__TO DO__:
For this exercise, the lines from the one with "The width and height of the screenshot is (900, 433)." through the end of the material below must be output exactly, without pictures.

__DATA RECORDS__:

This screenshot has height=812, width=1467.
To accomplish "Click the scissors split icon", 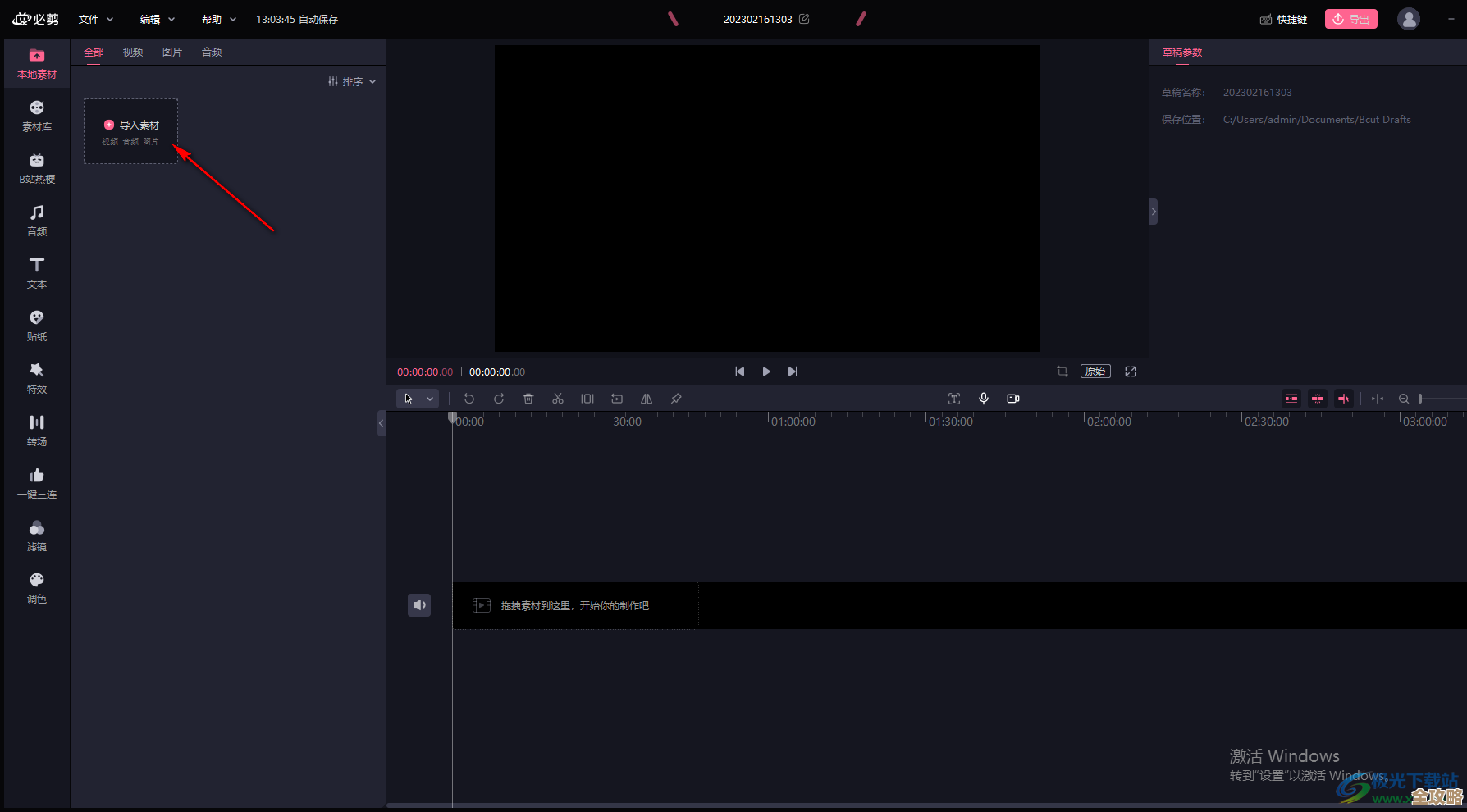I will pyautogui.click(x=558, y=399).
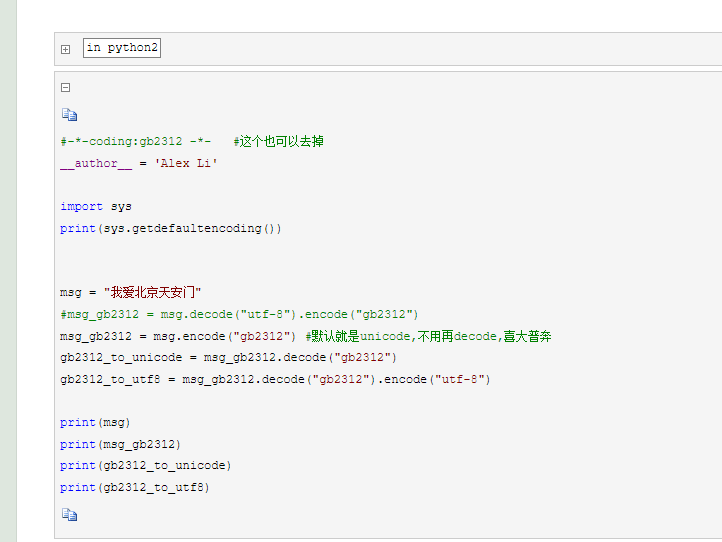Click the coding:gb2312 declaration comment

point(135,142)
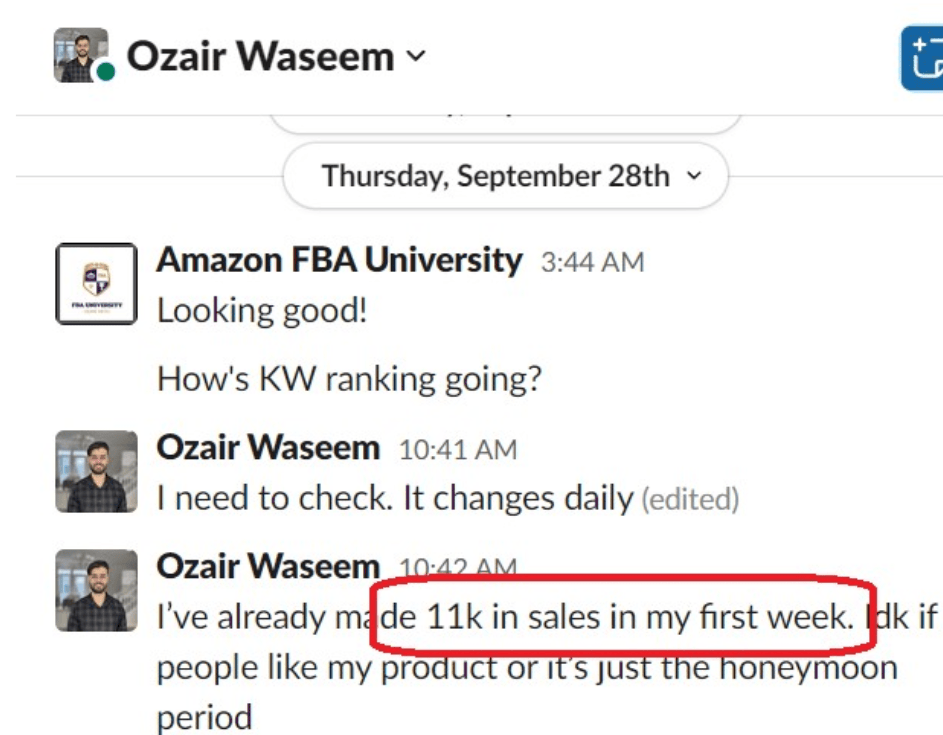Click the "Looking good!" message
The width and height of the screenshot is (943, 735).
pyautogui.click(x=262, y=310)
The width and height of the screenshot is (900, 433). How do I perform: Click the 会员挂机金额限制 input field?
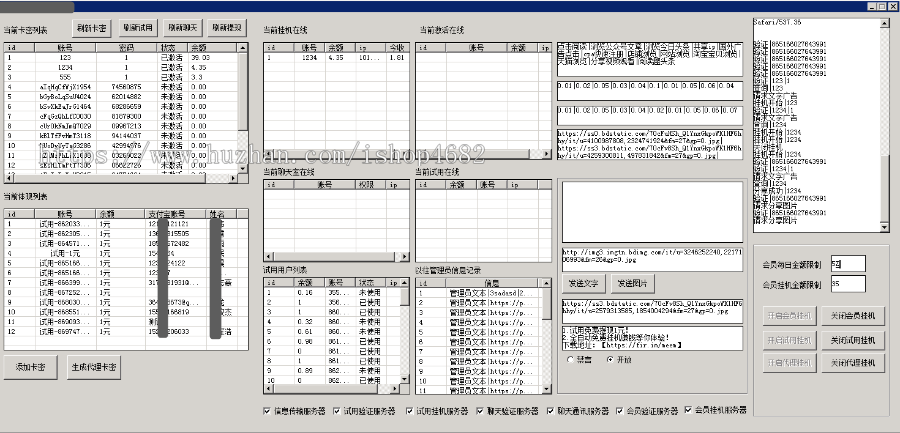(847, 285)
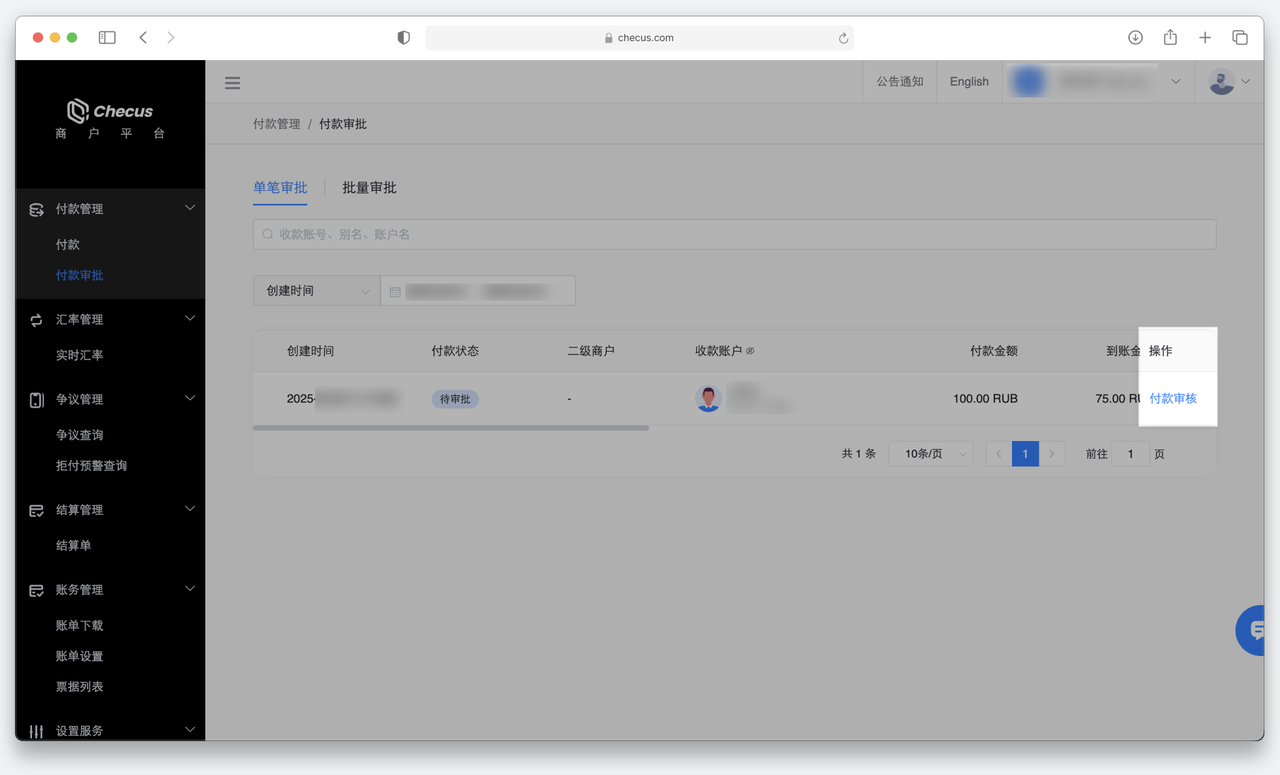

__ANSWER SECTION__:
The width and height of the screenshot is (900, 433). How do I perform: Click the 会员挂机金额限制 input field?
(847, 285)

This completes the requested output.